I live in quite a "green" area, lots of trees, and unfortunately for Hardie lots of magpies. I posted a few days ago about how she freaked out and worried me. She did the same today but I noticed it was when a magpie was calling in the car park outside. So I calmly put her back in her cage.

So she's back in her cage starting to eat when the magpie calls again, and she does the whole skinny cockatiel thing - crest as high as it will go! 

We have huuuuge bay windows. I'm talking like 10 feet tall. And our lounge is right above the car park, so I sometimes have the net curtains shut or sometimes open. I'm wondering if because today she could see outside and heard it she freaked out? How can I teach her that magpies aren't a threat?

I feel sorry for her because she's going to have to get used to it - seems to be magpie central round here!

I'm 99.9% sure she didnt see a magpie by the way


----------



## This'll Do (Jun 24, 2011)

Perhaps she felt less secure since she could see the huge outdoors? Birds are afraid of things that could come from above. If the top of her cage is not covered, you could try that. Put a towel or folded sheet on the top of her cage so that's one less area she has to keep an eye out for predators.
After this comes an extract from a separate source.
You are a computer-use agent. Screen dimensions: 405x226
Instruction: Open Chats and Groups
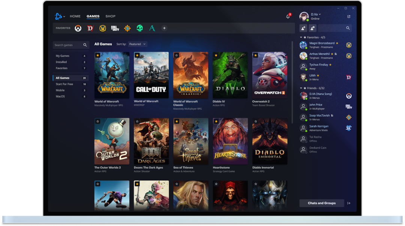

With repeated exposure, Hardie will realize that it's just noise and no evil magpie is going to swoop down to carry her off. 
As you say, she's going to have to get used to it. Maybe a good idea to keep the curtains partially closed for now when you're not around so she'll feel safer. When you're there, she will notice that you are not scared, and that will help her learn not to be frightened. You are her flock, and she will be very attuned to your reactions. If you act like, _*yawn* magpies again_, then she will adopt that attitude herself.


----------



## lperry82 (Aug 2, 2010)

When birds fly past mine and i always point and say birdie to them and they look
They do go all skinny birds and lucky is the only one who will hide behind the cage and cling on the bars


----------



## Kay (Aug 11, 2011)

Sorry I thought I'd replied to this! 

Thanks for all your advice . However she's now at the stage where she won't come out her cage unless the living room curtains are shut. She'll listen for the magpies calling and constantly look upward and out of the window, although she can't see anything because of the net curtains. Every time she hears a magpie the crest is straight up.

I shut the curtains today and she came straight out and wasn't bothered by the magpies calling.

Any ideas?


----------



## lperry82 (Aug 2, 2010)

Could try and take her to the window with her so she knows there is nothing to be scared of


----------



## Kay (Aug 11, 2011)

Thanks for the advice again, I'll persevere with that  .

We sat in front of the TV tonight and there was a documentary on, was it Blue Planet? Anyway god we had it all tonight, eagles catching kittiwakes, ravens catching poor auklets.. Hardie never stopped eating her seed. A magpie 20 feet away though?


----------



## lperry82 (Aug 2, 2010)

I find them documentarys interesting but its very rare i watch them
i normally watch animal planet, animal cops mostly. Any birds on tv my lucky calls for them lol 
I seen 3 magpies today coming back from shopping


----------